▶ Data supplied:
┏━━

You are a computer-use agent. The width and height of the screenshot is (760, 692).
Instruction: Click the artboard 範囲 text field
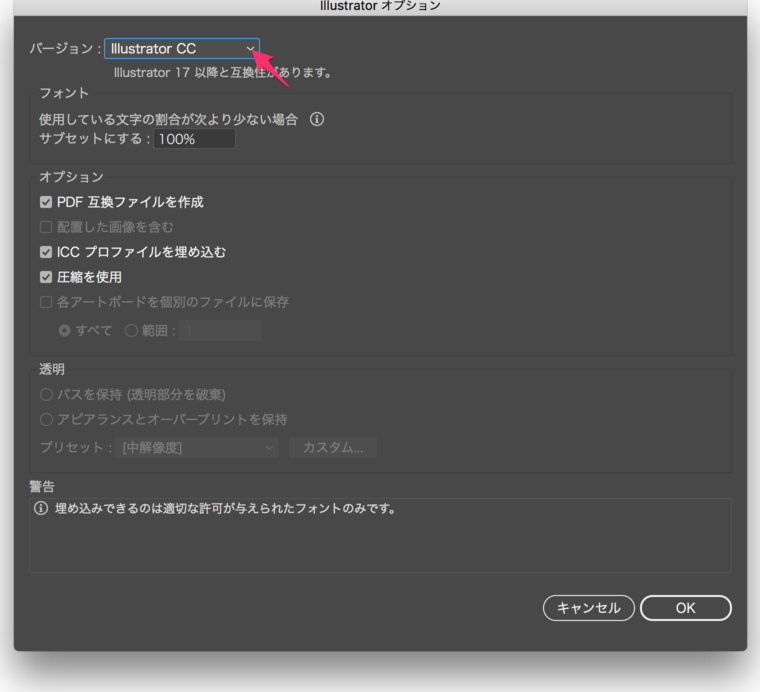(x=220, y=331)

┗━━
┏━━

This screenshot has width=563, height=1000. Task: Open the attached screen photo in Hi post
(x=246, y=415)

┗━━
┏━━

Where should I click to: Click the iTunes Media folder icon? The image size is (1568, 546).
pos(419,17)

┗━━

▶ Set exercise: Please quote every line from the one containing "You are a computer-use" down to the one containing "(x=220, y=331)", including both of those lines. Leave the picture out of your answer.

▶ Solution to the exercise:
You are a computer-use agent. The width and height of the screenshot is (760, 692).
Instruction: Click the artboard 範囲 text field
(x=220, y=331)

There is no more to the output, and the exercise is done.